Up-and-Coming Set Designer Has Worked on “Sleepy Hollow” & More
Ryan Garton is an up-and-coming, young, gifted and smart TV and film set designer. And I’m proud to say he was in my UCLA Extension Fundamentals of Interior Design and History of Design classes where he learned thorough research skills of historical eras that, he says, have served him well for his designs of sets on shows ranging from “Sleepy Hollow” on Fox to “Jane the Virgin” on CW.
A graduate of Loyola Marymount University who double majored in Fine Arts and Animation, Ryan says even in college he was spending the majority of his time designing the set for the short animated films he was creating.

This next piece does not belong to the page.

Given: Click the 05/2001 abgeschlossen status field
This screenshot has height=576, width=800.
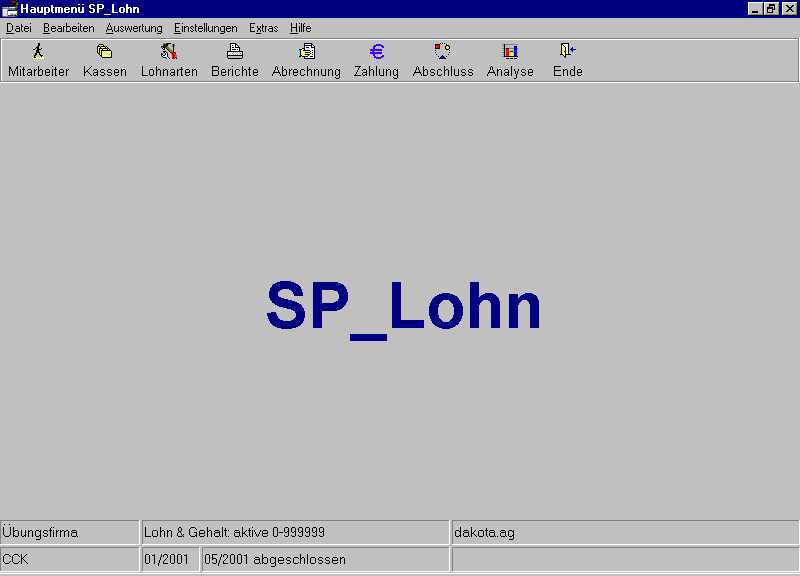Looking at the screenshot, I should [x=325, y=560].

After graduation, Ryan held a series of odd jobs that were not art-related and, seeing an ad for UCLA Extension’s Architectural Interior Design Program, decided to enroll. While taking classes at UCLA Extension he landed designer jobs with prominent L.A. architecture firms Bondanelli Design Group followed by SAA, both of which, he says, taught him more than he could have hoped for. Meanwhile, he also earned a certificate from UCLA Extension and a master’s from Cal Poly Pomona in interior architecture.
An art director friend of his convinced him to carve a new career path as a set designer and helped him get a foot in the door of a tightly-knit profession that is notoriously difficult to enter.
That was over three years ago, and since then he has made his mark designing stunning sets not only for “Sleepy Hollow” and “Jane the Virgin,” but also for Cinemax’s “Banshee,” CBS’ “Intelligence,” Fox’s “Grinder,” TNT’s “Legends,” HBO’s “Videosyncrasy,” and Showtime’s “Masters of Sex.” “Banshee” presented him with one of his favorite early projects – designing a dingy strip club on stage that included a full bar, raised VIP section, back dressing rooms and offices.
“I’m in it for the weird authenticity,” he says. “I like being able to break down spaces and details you wouldn’t typically focus on as a traditional designer.”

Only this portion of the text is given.